> _Data shown_:
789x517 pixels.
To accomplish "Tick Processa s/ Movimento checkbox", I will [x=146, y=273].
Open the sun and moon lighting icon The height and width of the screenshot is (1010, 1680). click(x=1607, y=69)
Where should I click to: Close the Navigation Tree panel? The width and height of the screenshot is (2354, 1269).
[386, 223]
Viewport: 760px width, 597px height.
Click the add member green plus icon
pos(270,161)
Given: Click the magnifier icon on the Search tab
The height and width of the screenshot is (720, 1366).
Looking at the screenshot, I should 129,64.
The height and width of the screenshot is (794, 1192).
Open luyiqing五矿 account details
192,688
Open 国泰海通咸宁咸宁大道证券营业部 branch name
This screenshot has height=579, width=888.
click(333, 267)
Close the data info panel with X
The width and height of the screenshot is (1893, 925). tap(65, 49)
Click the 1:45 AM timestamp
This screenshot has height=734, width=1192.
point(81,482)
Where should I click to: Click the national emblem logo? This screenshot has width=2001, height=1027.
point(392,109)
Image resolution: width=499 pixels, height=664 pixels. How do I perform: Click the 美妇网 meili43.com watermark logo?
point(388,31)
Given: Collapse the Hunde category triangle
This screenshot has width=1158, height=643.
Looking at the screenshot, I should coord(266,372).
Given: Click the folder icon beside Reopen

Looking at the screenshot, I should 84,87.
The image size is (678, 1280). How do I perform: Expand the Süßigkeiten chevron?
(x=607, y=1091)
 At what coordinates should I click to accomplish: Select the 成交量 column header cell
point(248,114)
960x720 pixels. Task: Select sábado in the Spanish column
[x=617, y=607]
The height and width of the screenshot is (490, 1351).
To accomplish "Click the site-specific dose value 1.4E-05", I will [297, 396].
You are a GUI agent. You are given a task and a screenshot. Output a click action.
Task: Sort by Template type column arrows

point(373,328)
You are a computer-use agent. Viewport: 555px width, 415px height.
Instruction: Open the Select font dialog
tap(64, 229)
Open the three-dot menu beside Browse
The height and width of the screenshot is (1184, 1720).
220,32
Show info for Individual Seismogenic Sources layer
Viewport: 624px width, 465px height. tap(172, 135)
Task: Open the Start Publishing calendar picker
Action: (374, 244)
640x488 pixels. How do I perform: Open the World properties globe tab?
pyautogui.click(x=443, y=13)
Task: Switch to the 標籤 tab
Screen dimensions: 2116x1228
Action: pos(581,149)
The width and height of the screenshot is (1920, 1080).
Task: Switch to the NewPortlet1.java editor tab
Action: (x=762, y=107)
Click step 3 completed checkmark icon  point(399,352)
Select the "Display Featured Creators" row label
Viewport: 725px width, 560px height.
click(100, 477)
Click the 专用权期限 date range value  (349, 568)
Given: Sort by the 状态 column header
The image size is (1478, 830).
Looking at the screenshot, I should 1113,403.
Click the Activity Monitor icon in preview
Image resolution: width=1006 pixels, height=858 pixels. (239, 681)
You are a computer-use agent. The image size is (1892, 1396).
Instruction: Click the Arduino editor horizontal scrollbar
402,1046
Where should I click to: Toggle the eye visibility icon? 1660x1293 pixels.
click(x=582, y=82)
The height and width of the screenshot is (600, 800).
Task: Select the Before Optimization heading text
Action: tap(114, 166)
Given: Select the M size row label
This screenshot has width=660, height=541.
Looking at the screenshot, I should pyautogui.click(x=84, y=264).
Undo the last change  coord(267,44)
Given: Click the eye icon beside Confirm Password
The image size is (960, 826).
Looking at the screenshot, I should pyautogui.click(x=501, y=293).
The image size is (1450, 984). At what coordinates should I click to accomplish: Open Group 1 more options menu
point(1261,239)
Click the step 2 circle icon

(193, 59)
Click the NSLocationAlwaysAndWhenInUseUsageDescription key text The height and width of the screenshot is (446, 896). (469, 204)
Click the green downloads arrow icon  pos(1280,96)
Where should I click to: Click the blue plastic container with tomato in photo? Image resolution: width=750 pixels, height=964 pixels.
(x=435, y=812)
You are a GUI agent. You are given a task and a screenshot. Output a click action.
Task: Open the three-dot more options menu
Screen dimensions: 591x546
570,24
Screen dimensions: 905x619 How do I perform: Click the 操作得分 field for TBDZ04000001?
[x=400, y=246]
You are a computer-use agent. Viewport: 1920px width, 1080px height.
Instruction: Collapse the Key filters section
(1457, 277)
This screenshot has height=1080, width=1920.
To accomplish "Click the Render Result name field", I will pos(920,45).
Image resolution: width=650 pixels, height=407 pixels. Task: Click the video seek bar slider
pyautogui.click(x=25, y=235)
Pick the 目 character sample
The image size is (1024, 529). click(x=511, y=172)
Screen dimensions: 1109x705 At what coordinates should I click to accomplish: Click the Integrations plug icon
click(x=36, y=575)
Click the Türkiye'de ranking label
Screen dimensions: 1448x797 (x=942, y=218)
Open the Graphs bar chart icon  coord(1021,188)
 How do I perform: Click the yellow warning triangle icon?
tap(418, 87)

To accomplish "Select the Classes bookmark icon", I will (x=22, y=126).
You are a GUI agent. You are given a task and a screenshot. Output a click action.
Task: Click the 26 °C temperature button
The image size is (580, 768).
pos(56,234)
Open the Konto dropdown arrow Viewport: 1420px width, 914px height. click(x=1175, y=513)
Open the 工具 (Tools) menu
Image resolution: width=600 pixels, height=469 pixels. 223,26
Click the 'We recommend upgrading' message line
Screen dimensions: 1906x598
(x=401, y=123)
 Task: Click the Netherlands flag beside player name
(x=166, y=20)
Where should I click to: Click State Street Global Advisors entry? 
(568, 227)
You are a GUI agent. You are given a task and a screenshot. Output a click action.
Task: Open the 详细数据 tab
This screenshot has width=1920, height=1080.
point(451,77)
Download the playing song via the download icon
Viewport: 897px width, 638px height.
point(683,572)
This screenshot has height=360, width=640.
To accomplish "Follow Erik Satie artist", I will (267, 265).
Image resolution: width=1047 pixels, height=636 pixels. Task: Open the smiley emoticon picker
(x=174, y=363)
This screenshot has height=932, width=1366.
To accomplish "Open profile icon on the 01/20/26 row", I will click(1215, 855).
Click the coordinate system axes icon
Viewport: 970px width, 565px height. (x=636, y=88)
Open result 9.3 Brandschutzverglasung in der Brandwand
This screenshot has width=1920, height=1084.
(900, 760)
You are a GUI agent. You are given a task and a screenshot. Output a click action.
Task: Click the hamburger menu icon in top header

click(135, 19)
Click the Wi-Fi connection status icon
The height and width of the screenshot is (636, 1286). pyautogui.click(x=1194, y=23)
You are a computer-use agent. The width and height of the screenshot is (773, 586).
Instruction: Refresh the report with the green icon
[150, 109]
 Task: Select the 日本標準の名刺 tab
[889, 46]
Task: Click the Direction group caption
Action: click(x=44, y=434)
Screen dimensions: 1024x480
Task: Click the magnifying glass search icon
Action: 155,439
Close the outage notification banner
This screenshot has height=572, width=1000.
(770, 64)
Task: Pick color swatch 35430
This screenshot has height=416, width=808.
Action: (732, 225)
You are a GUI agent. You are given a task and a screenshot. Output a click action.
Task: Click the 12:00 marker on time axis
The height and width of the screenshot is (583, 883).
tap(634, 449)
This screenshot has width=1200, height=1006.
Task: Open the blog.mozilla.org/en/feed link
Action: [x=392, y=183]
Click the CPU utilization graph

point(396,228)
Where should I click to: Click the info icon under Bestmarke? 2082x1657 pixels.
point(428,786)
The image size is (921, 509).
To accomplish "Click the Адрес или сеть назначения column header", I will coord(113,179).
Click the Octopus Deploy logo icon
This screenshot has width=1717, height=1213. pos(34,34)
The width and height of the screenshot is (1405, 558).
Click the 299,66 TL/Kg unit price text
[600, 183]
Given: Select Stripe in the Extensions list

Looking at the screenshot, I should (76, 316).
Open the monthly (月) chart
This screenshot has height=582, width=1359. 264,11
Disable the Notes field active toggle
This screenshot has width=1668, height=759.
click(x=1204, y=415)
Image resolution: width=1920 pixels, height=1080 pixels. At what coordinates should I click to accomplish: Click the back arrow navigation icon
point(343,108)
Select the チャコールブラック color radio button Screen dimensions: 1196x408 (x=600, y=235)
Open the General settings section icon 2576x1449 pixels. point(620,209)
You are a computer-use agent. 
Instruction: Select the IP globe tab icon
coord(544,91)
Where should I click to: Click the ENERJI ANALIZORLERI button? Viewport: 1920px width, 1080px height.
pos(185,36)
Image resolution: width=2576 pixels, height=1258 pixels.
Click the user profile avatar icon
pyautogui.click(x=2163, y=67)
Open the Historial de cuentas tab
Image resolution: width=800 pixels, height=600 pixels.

> _Exercise description_:
How many lines in the rows above contain the string "column", with case counting? Reply with only the number.

> _Response to the exercise_:
5